Ненаследный князь, стр. 13

Евдокия тоже глянула и отвернулась.

Лицо, и без того безмерно округлое, размазалось по медному боку, расплылось, сделавшись и вовсе уродливым… перестарок.

…зато с миллионами. А миллионы — они и при дворе миллионы… главное, распорядиться ими с умом.

— От и хорошо, — произнесла маменька со странным удовлетворением, разгрызая сахарный осколок. — Съезди, Евдокиюшка, развейся… погляди, как оно в столицах. Заодно за Аленкой присмотришь…

…о нет!

ГЛАВА 3

О шпионах, мздоимцах и секретных операциях

Назвался груздем — держись легенды.

Негласный девиз королевских акторов

К своим пятидесяти трем годам Евстафий Елисеевич, выборный познаньский воевода, обзавелся обширною лысиной, которая, по уверениям любезнейшей его супруги, придавала обличью нужную импозантность, животом и бесконечными запасами терпения.

А как иначе-то?

Нервы, чай, не казенные.

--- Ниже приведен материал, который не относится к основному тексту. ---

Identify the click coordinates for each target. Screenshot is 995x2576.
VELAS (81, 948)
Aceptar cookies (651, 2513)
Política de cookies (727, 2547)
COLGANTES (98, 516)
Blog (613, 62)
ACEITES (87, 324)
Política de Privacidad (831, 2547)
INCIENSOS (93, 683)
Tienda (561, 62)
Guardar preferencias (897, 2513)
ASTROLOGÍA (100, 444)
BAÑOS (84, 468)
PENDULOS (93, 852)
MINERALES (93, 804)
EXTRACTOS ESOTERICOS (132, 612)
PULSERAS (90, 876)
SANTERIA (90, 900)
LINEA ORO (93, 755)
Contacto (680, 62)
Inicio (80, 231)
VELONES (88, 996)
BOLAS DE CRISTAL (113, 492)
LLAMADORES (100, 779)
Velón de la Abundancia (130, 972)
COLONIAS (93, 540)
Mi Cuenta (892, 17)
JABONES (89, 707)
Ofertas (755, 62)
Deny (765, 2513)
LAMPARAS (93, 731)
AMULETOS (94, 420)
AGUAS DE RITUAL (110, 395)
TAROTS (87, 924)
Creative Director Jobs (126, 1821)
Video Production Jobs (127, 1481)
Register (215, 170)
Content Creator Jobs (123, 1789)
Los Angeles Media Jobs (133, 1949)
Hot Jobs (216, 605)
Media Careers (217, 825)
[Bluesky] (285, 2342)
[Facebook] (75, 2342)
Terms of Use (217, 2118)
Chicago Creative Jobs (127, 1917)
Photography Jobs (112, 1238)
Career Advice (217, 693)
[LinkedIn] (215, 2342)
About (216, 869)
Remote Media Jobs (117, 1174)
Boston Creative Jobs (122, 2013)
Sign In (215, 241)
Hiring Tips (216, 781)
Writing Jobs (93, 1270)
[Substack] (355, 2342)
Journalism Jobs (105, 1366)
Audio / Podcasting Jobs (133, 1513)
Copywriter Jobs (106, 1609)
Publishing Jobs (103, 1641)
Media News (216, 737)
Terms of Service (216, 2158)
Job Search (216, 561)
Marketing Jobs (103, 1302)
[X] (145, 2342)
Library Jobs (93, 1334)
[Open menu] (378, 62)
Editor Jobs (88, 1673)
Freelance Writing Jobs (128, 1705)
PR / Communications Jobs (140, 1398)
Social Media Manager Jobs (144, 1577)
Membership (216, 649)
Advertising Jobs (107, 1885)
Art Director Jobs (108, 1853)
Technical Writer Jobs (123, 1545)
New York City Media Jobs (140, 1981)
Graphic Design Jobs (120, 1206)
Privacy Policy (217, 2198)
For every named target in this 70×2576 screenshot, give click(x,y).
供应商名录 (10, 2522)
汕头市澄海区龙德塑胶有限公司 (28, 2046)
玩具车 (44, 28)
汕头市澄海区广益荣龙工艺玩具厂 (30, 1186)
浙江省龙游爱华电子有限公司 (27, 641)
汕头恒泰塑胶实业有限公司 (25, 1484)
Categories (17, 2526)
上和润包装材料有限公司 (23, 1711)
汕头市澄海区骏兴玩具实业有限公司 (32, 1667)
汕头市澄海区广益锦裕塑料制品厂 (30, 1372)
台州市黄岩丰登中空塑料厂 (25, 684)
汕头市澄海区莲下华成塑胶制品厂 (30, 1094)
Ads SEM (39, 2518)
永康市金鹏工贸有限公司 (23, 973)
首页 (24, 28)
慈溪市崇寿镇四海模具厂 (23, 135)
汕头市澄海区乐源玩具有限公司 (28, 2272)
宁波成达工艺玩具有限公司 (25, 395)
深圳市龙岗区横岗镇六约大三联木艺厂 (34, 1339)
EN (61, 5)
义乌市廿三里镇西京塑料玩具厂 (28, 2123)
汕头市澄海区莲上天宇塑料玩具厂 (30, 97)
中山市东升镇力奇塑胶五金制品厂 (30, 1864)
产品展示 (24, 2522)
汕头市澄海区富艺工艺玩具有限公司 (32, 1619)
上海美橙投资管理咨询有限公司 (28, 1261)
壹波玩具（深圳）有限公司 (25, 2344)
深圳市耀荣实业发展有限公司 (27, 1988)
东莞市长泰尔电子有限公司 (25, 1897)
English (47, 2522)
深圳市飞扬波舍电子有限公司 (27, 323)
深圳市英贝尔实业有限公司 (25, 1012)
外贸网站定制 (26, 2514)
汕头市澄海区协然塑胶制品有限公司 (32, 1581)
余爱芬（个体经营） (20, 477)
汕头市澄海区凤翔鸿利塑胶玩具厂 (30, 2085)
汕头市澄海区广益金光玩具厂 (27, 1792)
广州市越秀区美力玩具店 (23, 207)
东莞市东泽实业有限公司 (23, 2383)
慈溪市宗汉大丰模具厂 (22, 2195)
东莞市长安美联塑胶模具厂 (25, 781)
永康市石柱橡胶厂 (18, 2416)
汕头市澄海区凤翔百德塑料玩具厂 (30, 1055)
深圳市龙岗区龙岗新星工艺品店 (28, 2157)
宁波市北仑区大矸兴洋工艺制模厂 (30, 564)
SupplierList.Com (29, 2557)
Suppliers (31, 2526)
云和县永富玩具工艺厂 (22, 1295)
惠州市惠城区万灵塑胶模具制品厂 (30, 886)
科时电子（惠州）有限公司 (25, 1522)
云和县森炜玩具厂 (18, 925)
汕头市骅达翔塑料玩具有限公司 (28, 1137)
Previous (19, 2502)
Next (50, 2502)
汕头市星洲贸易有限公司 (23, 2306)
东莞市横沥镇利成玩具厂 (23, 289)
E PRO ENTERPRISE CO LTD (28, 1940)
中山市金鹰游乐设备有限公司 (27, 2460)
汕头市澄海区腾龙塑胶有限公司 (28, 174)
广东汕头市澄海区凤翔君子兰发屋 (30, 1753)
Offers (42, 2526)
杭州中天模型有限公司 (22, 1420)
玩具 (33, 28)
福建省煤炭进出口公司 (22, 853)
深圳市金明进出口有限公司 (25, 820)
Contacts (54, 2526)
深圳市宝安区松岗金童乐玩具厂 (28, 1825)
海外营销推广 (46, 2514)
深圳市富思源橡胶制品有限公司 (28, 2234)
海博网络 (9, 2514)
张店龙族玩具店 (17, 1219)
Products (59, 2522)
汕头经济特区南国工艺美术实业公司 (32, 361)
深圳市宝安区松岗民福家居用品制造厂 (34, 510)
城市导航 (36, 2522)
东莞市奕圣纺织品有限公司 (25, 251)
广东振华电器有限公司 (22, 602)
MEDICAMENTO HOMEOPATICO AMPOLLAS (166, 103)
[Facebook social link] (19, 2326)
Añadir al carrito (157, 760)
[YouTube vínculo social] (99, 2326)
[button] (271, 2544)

И медикусы, к которым Евстафий Елисеевич обращался редко и с превеликой неохотой, в один голос твердят, что батюшке-воеводе надобно себя поберечь. А не то вновь засбоит утомленное сердечко, да очнется от спячки застарелая язва, нажитая еще в те лихие времена, когда рекрут Евсташка жилы на службе рвал, пытаясь выше собственной кучерявой головы прыгнуть. И ведь вышло же! Прыгнул. Выслужился.

Дослужился.

И сам государь, вручая Евстафию Елисеевичу синюю ленту с орденом Драконоборца, ручку жал, говорил любезно, что, дескать, такие люди королевству надобны. Очень эти лестные слова в душу запали… а все почему? Потому, что служил Евстафий Елисеевич не за честь, но за совесть. Злые языки поговаривали, что совести у воеводы даже чересчур много. И самому жить не дает, и другим мешает.

Да разве ж о том речь?

Злым бы языкам в это кресло, из мореного дуба сделанное, телячьею кожей винного колеру обтянутое, кажущееся и надежным и удобным… да на денек-другой посидеть, в бумажках закопавшись, в попытках бесплодных усмирить акторскую вольницу, каковой сам Хельм не брат.

Тогда, глядишь, и примолкли бы.

Тяжко… что в животе — не надо было баловаться расстегаями уличными, но уж больно тяжело давалась Евстафию Елисеевичу диета, супругой прописанная, — что на душе.

День предстоял сложный.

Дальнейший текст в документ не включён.